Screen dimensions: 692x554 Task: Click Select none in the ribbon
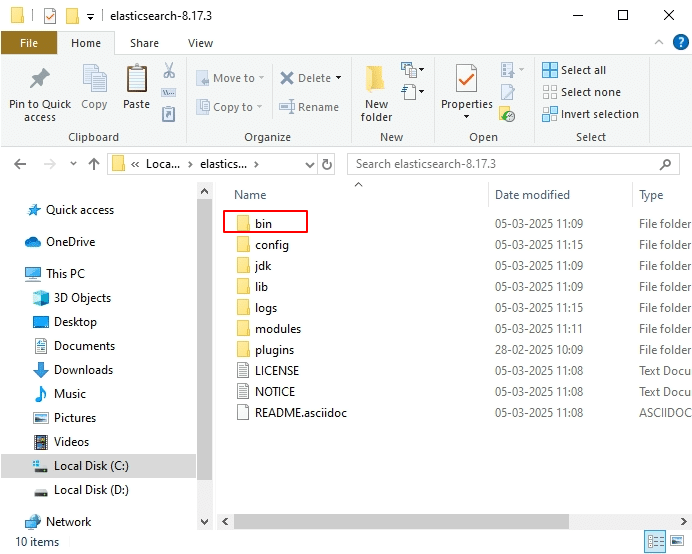(x=582, y=92)
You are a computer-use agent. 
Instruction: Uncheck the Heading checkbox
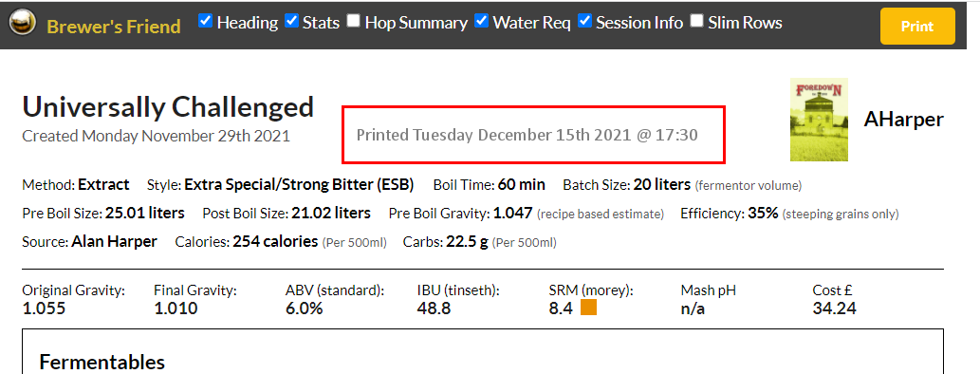click(205, 21)
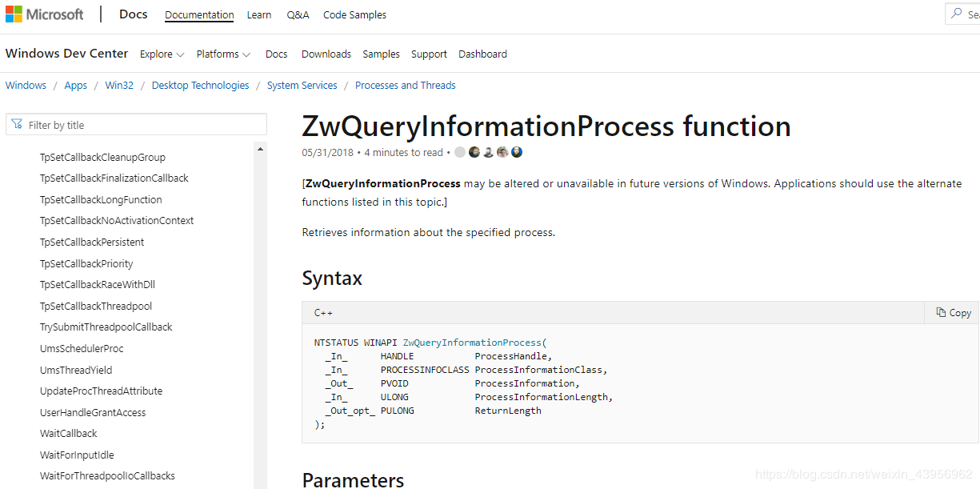Click the last contributor avatar
980x489 pixels.
click(517, 152)
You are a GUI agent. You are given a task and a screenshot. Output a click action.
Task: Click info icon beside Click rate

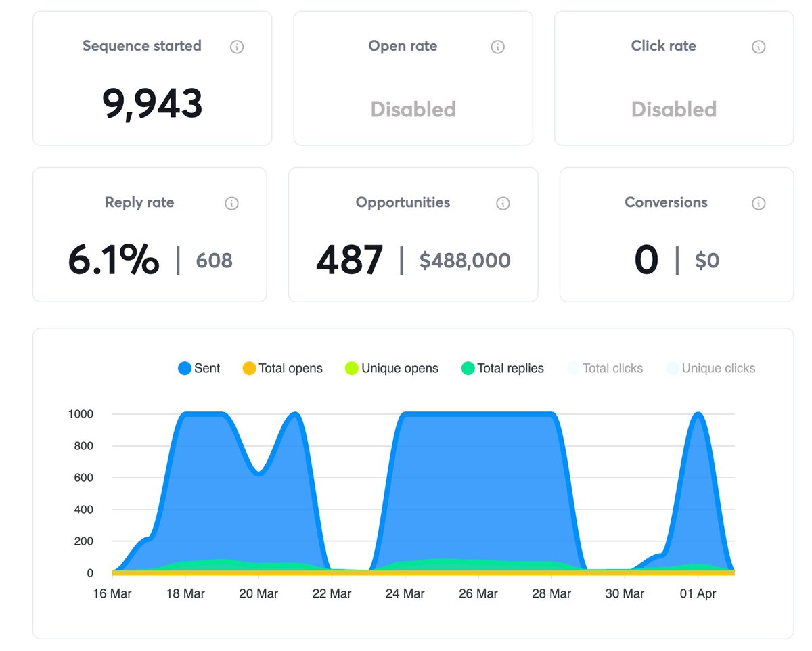pyautogui.click(x=759, y=47)
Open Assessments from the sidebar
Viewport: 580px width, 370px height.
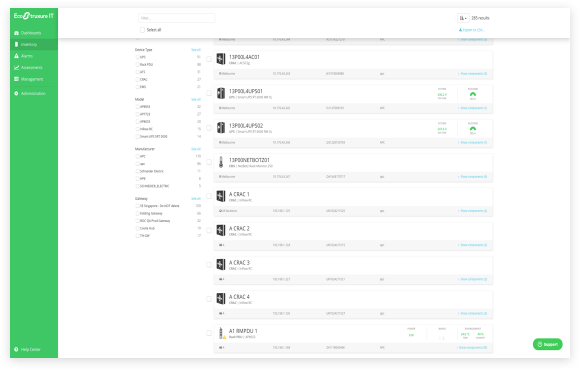pos(28,67)
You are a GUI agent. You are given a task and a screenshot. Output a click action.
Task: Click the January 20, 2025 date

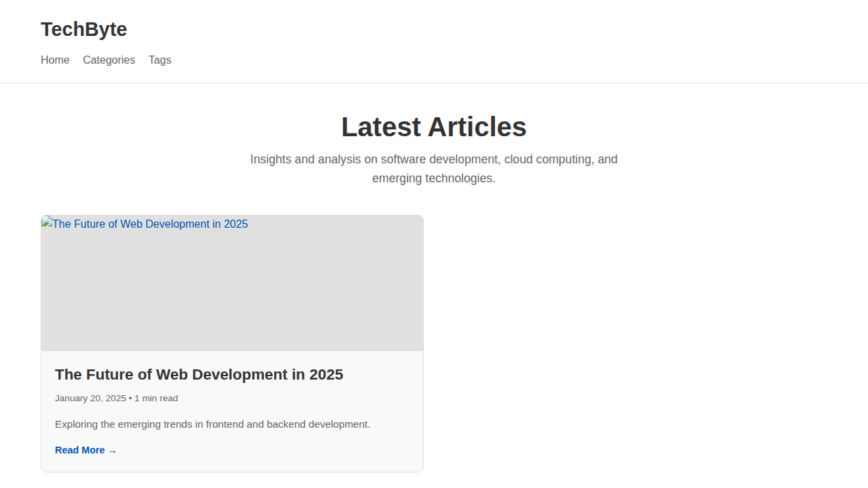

════════

A word-for-word reprint of the listing above is needed, minus the pictures.

Completed task »
Screen dimensions: 692x554 Task: Click Select none in the ribbon
(x=582, y=92)
You are a computer-use agent. 
Instruction: Uncheck the Heading checkbox
click(205, 21)
Click the last contributor avatar
980x489 pixels.
click(517, 152)
You are a GUI agent. You are given a task and a screenshot. Output a click action.
Task: Click info icon beside Click rate

pyautogui.click(x=759, y=47)
Open Assessments from the sidebar
Viewport: 580px width, 370px height.
pos(28,67)
You are a GUI agent. You are given a task and a screenshot. Output a click action.
Task: Click the January 20, 2025 date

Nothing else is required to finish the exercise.